INPUT FOR THIS TASK —
********************

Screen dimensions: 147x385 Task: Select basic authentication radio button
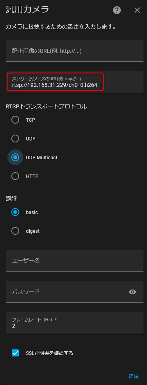pyautogui.click(x=15, y=212)
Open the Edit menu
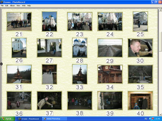Viewport: 162px width, 121px height. (7, 6)
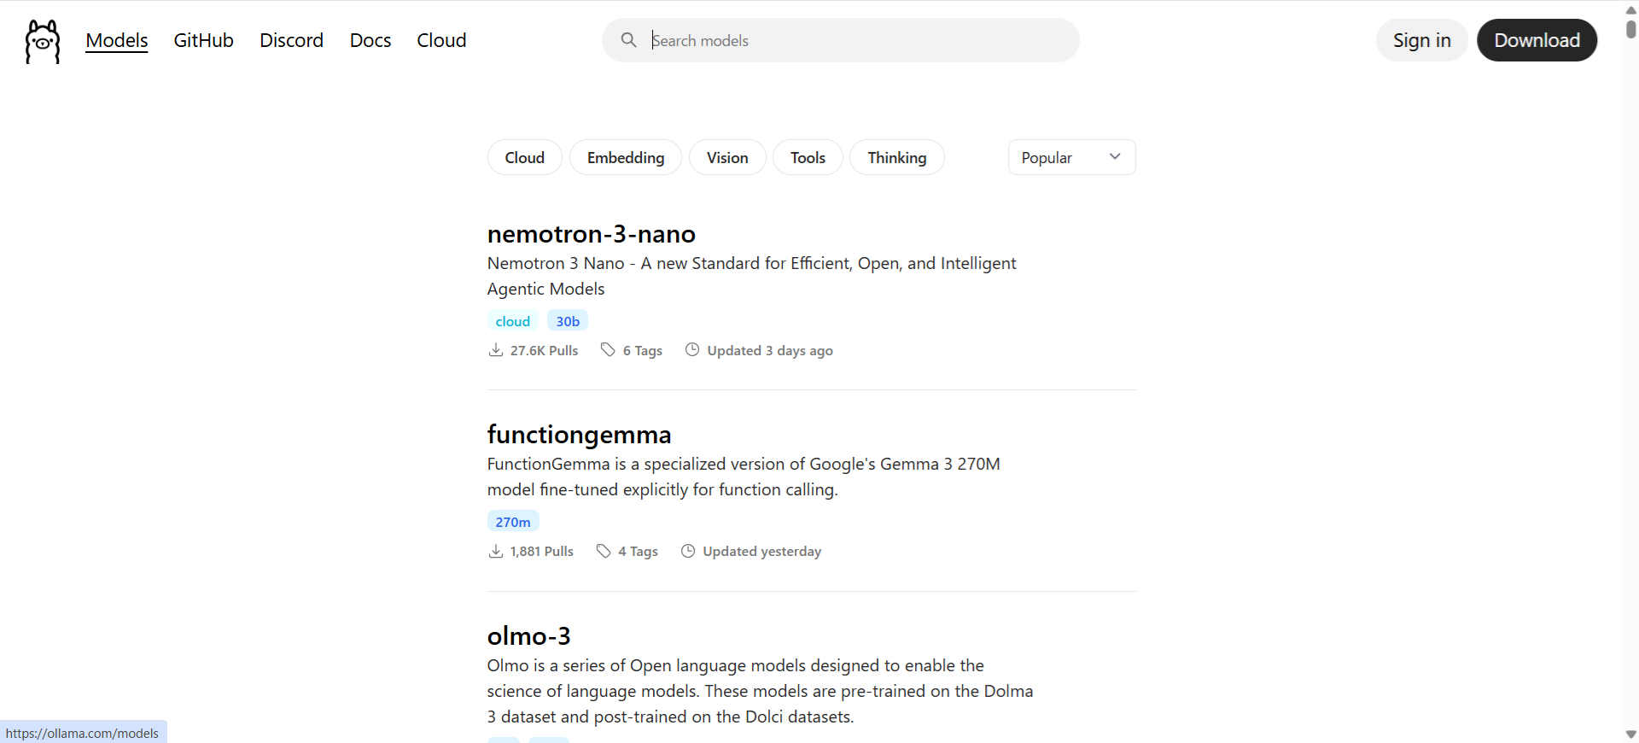
Task: Toggle the Embedding filter chip
Action: point(625,157)
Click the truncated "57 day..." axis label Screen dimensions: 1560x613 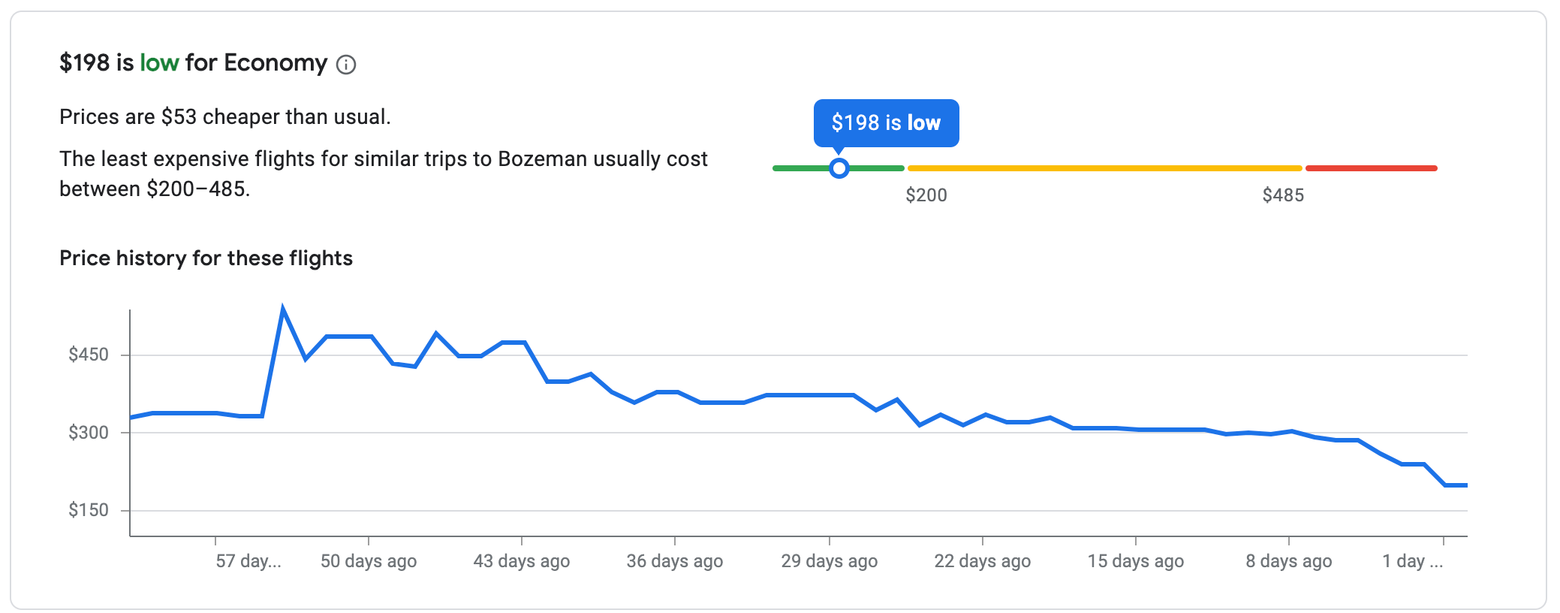[248, 561]
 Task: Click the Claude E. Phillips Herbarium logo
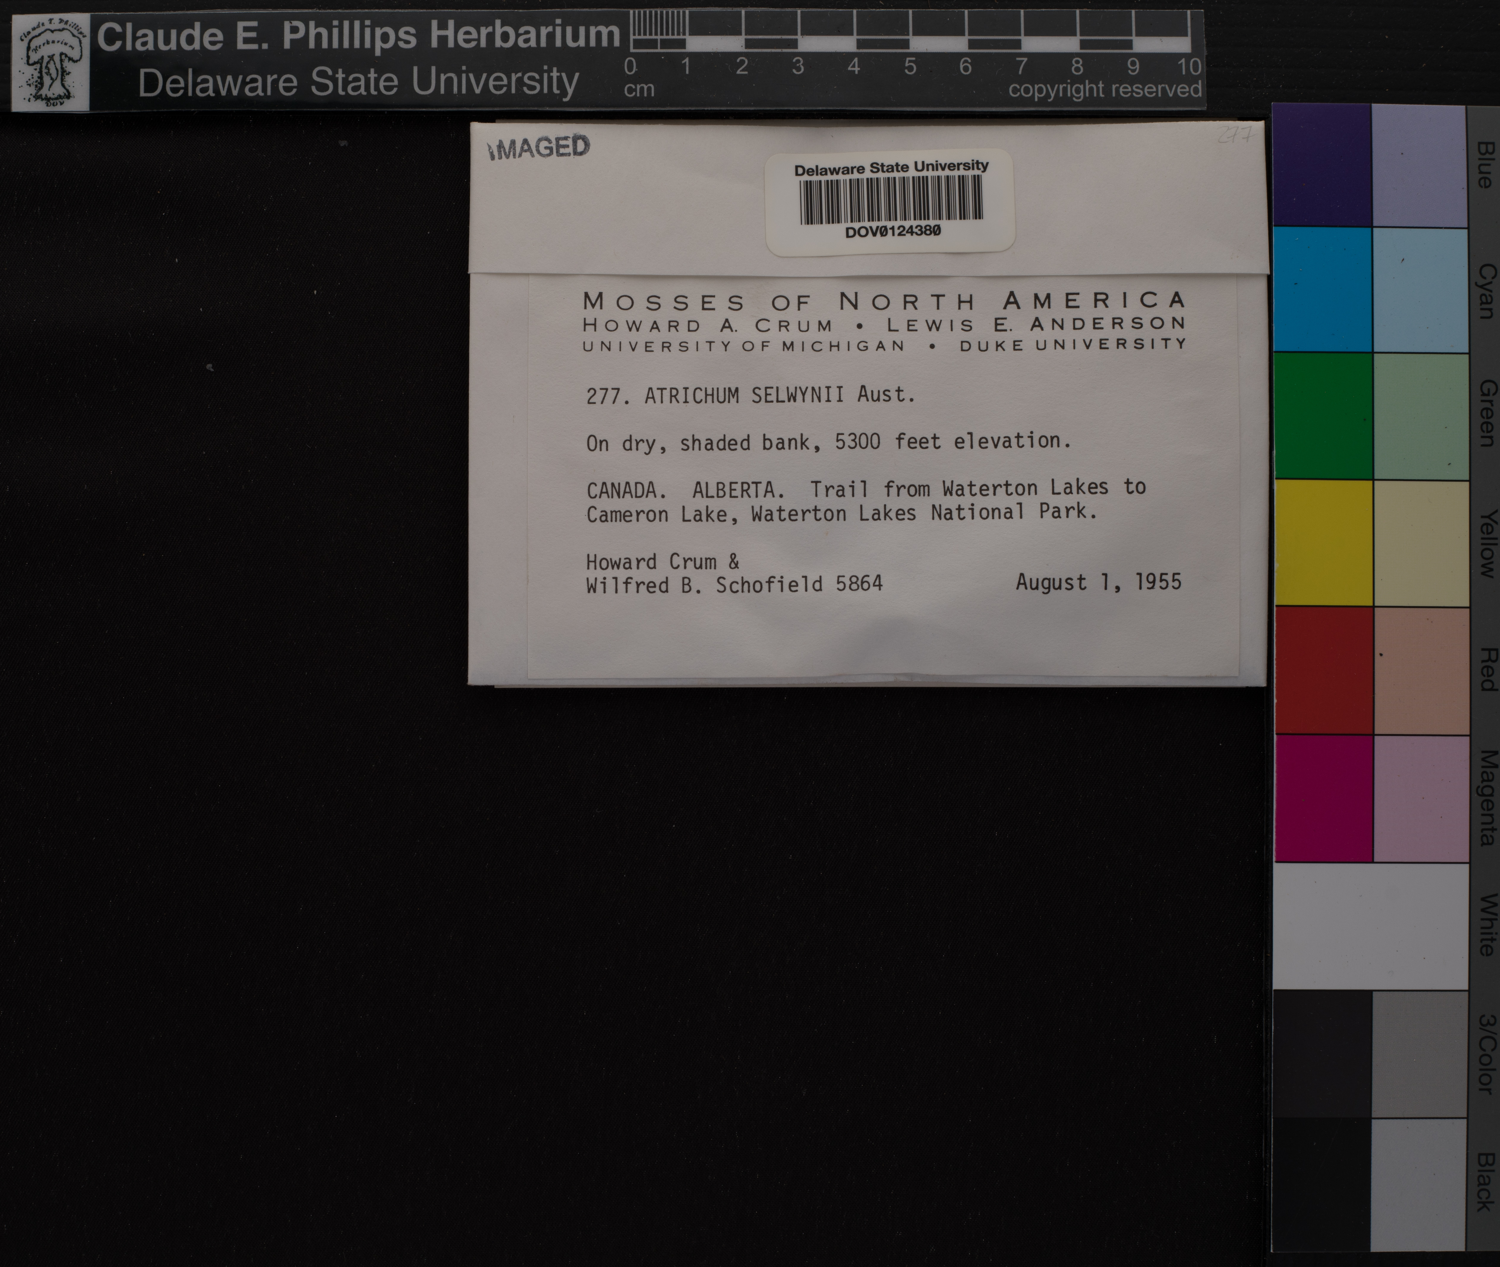tap(50, 62)
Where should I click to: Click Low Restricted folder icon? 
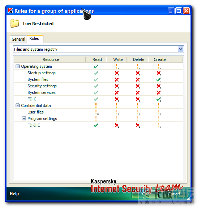pos(15,23)
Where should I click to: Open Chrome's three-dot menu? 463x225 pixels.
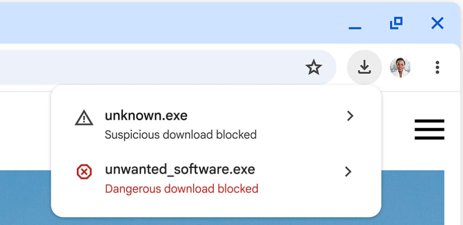pyautogui.click(x=437, y=67)
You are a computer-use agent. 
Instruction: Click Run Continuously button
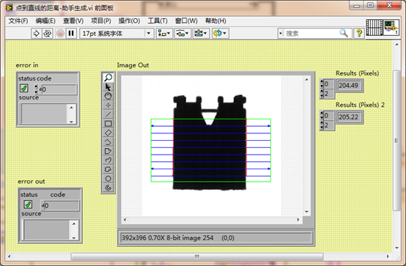[47, 34]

********************

WHAT TO WORK ON — Restate, word for word, each line from the line containing "You are a computer-use agent." through the end of the entries above; the pictures are not part of the copy.

COMPLETED TASK —
You are a computer-use agent. 
Instruction: Click Run Continuously button
[47, 34]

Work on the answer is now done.